Judge Kavanaugh found a substantial interest in “supporting American farmers and ranchers against their foreign competitors,” thus satisfying the first Central Hudson prong. With regard to the second prong – “tailored in a reasonable manner” – Kavanaugh agreed with the majority’s application of the Zauderer test, which he interpreted as an application of Central Hudson rather than a separate test, to conclude that the country-of-origin labeling was “purely factual, is not unduly burdensome, and . . . is reasonably related the Government’s longstanding interest in supporting American farmers and ranchers.”
Judge Kavanaugh joined the panel in Bennett v. Google, which held that Section 230 of the Communications Decency Act (“CDA”) immunized Google from liability under claims for defamation, tortious interference with a business relationship, and intentional infliction of emotional distress for content posted by its user. The majority decision highlighted the speech-protective function of Section 230, noting that “the CDA recognizes that the internet offers ‘a forum for a true diversity of political discourse, unique opportunities for cultural development, and myriad avenues for intellectual activity.’”
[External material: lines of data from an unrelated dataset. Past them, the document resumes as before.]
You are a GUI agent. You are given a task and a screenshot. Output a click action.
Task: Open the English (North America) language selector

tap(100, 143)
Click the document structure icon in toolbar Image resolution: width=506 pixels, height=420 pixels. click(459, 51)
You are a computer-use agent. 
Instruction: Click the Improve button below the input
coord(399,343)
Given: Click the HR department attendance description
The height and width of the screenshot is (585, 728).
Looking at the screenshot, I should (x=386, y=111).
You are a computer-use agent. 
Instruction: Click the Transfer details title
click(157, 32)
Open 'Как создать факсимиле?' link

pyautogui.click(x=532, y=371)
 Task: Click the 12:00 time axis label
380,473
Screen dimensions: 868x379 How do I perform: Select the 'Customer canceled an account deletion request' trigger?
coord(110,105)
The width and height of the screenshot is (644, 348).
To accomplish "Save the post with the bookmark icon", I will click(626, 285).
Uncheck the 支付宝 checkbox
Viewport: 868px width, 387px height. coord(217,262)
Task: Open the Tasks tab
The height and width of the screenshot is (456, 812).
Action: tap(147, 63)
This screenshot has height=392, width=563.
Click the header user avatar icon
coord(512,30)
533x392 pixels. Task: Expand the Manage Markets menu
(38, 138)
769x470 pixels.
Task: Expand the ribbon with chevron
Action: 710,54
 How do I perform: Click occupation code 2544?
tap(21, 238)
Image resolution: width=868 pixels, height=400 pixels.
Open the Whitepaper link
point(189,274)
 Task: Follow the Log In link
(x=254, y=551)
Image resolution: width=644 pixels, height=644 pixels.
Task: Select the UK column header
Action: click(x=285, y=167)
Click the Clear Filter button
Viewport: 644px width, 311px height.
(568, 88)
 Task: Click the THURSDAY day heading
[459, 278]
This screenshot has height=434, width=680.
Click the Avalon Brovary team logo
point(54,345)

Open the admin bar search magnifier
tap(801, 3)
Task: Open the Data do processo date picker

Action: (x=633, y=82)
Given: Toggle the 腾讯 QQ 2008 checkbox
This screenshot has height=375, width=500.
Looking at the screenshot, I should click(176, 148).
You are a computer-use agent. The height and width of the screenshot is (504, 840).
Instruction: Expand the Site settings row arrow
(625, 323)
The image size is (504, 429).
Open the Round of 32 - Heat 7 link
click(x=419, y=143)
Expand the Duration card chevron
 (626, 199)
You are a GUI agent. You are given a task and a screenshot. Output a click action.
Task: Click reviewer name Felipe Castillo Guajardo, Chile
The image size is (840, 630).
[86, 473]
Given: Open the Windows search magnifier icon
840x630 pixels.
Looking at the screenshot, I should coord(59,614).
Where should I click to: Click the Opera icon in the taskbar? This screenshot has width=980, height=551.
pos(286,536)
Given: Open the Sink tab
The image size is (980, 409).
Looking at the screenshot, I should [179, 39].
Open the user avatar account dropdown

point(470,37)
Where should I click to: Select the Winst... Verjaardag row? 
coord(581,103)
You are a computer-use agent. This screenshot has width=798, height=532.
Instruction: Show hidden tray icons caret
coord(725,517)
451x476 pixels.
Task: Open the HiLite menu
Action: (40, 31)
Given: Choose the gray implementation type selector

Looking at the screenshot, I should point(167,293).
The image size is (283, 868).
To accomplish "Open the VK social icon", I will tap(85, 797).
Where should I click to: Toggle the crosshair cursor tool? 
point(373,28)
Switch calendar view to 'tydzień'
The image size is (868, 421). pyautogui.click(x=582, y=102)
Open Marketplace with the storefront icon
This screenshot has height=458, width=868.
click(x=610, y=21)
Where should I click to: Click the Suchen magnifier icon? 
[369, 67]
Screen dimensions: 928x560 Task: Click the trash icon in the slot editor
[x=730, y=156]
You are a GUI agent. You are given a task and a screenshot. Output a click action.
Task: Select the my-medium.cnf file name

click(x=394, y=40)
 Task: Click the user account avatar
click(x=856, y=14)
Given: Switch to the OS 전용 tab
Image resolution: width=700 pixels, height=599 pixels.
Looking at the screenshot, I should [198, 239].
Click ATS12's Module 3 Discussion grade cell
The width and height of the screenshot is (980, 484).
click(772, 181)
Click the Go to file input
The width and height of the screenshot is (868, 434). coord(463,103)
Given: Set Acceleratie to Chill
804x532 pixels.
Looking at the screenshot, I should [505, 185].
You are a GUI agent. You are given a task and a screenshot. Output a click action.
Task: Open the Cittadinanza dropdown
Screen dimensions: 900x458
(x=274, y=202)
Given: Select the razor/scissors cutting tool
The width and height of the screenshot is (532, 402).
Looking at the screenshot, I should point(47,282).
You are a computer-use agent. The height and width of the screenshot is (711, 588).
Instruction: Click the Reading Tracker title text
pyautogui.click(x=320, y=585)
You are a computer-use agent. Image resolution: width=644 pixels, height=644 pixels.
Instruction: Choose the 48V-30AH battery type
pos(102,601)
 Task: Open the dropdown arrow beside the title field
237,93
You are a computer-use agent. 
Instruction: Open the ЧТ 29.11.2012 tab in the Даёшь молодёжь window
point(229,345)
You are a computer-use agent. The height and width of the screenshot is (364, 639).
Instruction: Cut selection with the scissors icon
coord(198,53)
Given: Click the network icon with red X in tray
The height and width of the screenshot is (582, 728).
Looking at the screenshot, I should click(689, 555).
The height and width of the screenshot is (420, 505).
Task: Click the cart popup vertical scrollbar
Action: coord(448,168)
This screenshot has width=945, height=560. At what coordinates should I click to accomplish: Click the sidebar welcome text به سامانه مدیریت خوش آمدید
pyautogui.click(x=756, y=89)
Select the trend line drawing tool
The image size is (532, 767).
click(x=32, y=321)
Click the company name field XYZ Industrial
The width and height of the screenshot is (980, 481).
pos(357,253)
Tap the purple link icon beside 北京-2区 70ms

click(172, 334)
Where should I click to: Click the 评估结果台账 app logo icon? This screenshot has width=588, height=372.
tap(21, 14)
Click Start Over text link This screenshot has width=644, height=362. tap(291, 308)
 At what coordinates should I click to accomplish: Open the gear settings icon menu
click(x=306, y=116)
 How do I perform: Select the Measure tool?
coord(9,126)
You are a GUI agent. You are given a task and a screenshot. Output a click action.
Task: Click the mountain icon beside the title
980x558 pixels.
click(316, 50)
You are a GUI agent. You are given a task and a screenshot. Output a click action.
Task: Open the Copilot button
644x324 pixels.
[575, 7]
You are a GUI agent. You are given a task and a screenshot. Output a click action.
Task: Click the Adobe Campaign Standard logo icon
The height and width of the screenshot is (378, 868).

First Amendment Retaliation
Judge Kavanaugh wrote in dissent on rehearing in Moore v. Hartman, a case involving the long-standing question of what a plaintiff needs to prove that an arrest or prosecution was in retaliation for speech protected by the First Amendment. One of the thorniest questions in these First Amendment retaliation cases is whether the existence of probable cause (meaning that even without retaliation, the authorities would have had an independent reason to take action) precludes a legal claim of retaliation. There are a series of cases that go back and forth on whether the plaintiff in such a case needs to actually prove that there was no probable cause. In this case, Moore v. Hartman, Judge Kavanaugh wrote that because First Amendment law was not clear, to his mind, on whether the plaintiff in a retaliatory prosecution claim needs to show the absence of probable cause supporting the prosecution, the government actors could be immune from suit (they had “qualified immunity”).
Abbas v. Foreign Policy Grp., LLC, 783 F.3d 1328 (D.C. Cir. 2015).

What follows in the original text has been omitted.